I have done reviews of many episodes of Law and Order: Special Victims Unit and published some more general thoughts about it here. In that post I offer a smaller number of general thoughts about the original Law and Order show (the one that went from 1990-2010). Although I do not like L&O as much as I like the SVU version, I do like it. There’s some liberal or even progressive stuff here and there and they’re good detective stories, and they’re homicide detectives- if they were narcotics, I’d probably be a lot less fond of the show.
Although I’m not sure I have done and will do this consistently, with the original Law and Order show I will make a note and maybe offer some comments when the issues that are at the core of Law and Order: SVU appear on this show.
“Cradle to Grave” Season 2. See this for a plot summary.
At the beginning there’s one very progressive statement. The cops are looking for the parent(s) of a dead baby and are asking at child care places. A woman working at one says that they used to watch babies, but because of a cut in the federal funding they got, they had to stop. She says something about how the federal government was able to buy a couple more military aircraft because of those nation-wide cuts to child care subsidies, and implies that it was a bad set of priorities.
After about 10 minutes it became clear to me that it was about a lazy, greedy slum-lord property owner. In order to transform her decaying, low-rent buildings into something more profitable, she encourages tenants to move out- a corrupt building superintendent and a thug posing as a tenant make life very difficult for the tenants. The owner and her two helpers are charged in connection with the baby dying because the heat was turned off and there was a broken window in the apartment the baby died in.
“The Fertile Fields” Season 2. See this for a plot summary.
Initially there’s some chance that the murder was an anti-semitic hate crime carried out by Black teens. The senior police officer is reluctant to rush to that assumption, worried that it will greatly aggravate relations between NYC Jews and NYC Blacks. The way that the murder turns out to have been committed by a white, non-Jewish criminal I think says a lot about a tendency to blame black teens when they’re innocent.
“Intolerance” Season 2. See this for a plot summary.
There’s a little bit of anti-racism. The white suspects (their conviction was overturned when a mistrial was declared) brought a bit of racism to the academic competition between their loved one and his Chinese-American peer, who they probably killed.

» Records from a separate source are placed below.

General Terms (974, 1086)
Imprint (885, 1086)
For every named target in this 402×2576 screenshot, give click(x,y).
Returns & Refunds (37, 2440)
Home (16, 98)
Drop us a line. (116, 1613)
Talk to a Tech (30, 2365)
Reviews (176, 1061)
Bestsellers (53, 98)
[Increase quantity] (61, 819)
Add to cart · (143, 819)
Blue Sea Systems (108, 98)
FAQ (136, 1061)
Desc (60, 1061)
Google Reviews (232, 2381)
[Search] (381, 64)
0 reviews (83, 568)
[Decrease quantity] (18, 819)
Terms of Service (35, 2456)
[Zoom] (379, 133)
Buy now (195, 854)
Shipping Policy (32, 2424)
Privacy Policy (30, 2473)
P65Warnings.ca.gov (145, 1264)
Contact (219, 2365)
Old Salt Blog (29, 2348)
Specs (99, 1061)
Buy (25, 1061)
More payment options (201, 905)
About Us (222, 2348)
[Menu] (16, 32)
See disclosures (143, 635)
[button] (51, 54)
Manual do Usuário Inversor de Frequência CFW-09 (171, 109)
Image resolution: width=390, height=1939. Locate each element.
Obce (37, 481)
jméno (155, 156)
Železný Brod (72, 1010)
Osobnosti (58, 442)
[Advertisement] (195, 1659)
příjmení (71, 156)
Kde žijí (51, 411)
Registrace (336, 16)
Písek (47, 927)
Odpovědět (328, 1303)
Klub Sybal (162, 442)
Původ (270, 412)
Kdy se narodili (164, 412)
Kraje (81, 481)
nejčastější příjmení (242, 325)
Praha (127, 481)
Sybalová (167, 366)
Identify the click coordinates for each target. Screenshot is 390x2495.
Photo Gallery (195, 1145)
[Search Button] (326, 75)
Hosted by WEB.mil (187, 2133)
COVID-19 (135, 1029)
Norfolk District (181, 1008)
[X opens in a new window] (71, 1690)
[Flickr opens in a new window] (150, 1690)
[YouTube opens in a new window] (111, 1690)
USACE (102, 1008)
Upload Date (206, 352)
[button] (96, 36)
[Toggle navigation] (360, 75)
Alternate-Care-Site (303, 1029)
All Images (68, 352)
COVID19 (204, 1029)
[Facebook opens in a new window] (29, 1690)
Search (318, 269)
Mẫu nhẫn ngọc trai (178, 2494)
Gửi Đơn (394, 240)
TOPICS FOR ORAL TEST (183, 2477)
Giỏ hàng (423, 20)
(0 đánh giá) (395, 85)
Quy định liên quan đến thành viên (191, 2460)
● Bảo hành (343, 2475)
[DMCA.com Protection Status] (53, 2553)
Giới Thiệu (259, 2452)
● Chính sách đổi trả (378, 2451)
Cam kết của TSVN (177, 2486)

“Silence” Season 2. See this for a plot summary.
This is basically about homophobia. It’s a little flawed but overall it’s anti-homophobic. It’s about a black-mail scam by straight prison inmates against closeted gay men outside prison (I think it might happen in reality because I first read about it in a John Grisham novel two decades ago, and now this (this episode was done about 10 years before that book, so people were thinking about it at two different times in our recent history)). If it IS real, that’s just one more reason to fight homophobia.
“The Working Stiff Season 2. See this for a plot summary.
Although it could be more pro-union and I wouldn’t call it socialist, it is in a fairly good way about conflict between the working-class and the upper-class. The union activist with an attitude toward the bosses gets along well with the cops and the Assistant DAs, so I think the viewer is sort of supposed to like him.